Writer and curator Hunt organises a special weekend event comprising of a series of actions, working with artists Blinderman, Eddy, Lees and MacKinven, to create a multi-layered project.
Artist, curator, organiser, publisher, critic, collaborator, facilitator, commissioner. Andrew Hunt (born Luton, 1969, lives in London) has embraced these and many other roles within the contemporary art scene over the past ten years. Reflecting the growing diversity of positions available within contemporary art, Hunt's wide-ranging activities traverse and connect distinct disciplines to bring about new possibilities.
Although initially training in fine art, Hunt has taken up curatorial roles at institutions such as Norwich Gallery – where he worked on the annual EAST event – and he is currently the curator of International Project Space (IPS) in Bournville, Birmingham. A significant addition to art in the Midlands, IPS at Birmingham City University stages solo exhibitions and group shows, while also publishing artists' editions and catalogues. In 2000 Hunt initiated Slimvolume Poster Publication, a non-profit annual publication that invites selected artists to produce editioned posters and prints that are compiled into a single 'volume'. Hunt and the contributors distribute copies to a carefully recruited audience – a grouping of friends, musicians, artists, curators and others, which he terms an "extended family tree". By strategically targeting artists and audiences according to the nature of each publication, Hunt constructs new communities united by receivership, although the methodology of the groupings and the social relations that unite them are not necessarily apparent. The individual volumes can be unbound or preserved in their original formats, and the printed matter generated by the project has been exhibited widely.
Slimvolume was founded to allow contributors to expand their practice within a collaborative context, and to date it has involved commissions by over 150 artists.
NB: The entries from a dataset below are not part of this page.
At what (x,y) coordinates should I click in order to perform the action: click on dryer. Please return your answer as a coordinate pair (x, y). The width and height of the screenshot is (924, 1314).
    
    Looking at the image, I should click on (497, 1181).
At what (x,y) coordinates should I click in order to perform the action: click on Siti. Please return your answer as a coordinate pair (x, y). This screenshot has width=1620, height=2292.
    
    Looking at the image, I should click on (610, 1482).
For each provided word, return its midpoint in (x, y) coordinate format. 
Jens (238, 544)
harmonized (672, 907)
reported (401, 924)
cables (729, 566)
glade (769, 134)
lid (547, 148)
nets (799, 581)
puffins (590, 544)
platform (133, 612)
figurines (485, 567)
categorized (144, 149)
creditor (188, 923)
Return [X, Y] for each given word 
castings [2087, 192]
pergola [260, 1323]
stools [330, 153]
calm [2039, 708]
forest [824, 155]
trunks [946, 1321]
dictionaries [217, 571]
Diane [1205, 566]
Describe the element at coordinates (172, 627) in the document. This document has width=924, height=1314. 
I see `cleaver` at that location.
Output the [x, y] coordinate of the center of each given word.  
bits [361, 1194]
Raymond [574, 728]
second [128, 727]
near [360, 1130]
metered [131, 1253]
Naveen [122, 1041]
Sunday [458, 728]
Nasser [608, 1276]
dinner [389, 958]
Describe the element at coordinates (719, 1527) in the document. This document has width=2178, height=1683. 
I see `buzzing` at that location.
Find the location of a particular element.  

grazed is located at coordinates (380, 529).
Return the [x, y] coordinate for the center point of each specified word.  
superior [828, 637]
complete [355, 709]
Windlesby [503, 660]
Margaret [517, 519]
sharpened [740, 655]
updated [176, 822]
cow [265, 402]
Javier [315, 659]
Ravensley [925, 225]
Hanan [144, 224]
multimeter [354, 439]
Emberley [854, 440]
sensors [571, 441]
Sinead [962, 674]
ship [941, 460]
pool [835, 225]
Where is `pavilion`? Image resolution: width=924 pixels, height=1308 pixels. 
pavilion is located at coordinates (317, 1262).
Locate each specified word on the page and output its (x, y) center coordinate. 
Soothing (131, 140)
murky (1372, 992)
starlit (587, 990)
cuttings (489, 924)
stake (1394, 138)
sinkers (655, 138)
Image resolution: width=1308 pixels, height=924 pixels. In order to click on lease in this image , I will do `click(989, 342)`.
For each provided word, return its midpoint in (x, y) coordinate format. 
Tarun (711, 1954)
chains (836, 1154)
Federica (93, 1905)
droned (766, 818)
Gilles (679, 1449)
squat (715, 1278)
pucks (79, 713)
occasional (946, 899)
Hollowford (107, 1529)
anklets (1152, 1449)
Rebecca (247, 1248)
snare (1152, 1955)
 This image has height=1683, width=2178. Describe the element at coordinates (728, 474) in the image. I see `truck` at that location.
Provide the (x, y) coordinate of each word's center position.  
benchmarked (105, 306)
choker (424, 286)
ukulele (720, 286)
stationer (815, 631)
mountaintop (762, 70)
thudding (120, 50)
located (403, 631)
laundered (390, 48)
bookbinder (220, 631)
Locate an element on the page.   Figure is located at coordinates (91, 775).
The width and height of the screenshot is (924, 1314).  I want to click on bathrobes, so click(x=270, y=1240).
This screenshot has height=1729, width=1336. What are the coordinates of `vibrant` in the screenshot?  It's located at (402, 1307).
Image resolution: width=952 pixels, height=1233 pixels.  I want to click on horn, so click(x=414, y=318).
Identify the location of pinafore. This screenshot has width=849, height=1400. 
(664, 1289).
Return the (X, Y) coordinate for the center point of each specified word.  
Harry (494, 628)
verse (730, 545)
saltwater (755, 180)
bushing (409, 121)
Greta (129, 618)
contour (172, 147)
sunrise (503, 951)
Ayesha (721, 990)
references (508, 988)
Although Hunt is the strategist, publisher and distributor of the project, it is because of his multifarious roles – rather than in spite of them – that he can be considered an artist of the most contemporary kind. Echoing Boris Groys' description of the role of the contemporary artist – as simultaneously the analyst, critic and receiver of artwork – Hunt's mutable positions refl ect the heterogeneous production and presentation of art today.
For Nought to Sixty Hunt is creating a weekend event (on 12 and 13 July) that includes the work of Jonty Lees, Alastair MacKinven, and Erik Blinderman and Michael Eddy, amalgamating these artists' diverse concerns into an investigation into the nature of performance. The event takes place both inside and outside the ICA, placing an emphasis not only on action but on the deferral of action via photographic and video documentation, installation and text. Hunt and Lees are holding the inaugural meeting of the Artists' Cycling Club, while MacKinven, Eddy and Blinderman are staging a series of displaced performance activites, built up over the 48-hour period. Together, the activities question a number of issues related to performance – including its live/unique attributes, its sites of occurrence and its modes of reception – as well as the role of live events within projects such as Nought to Sixty.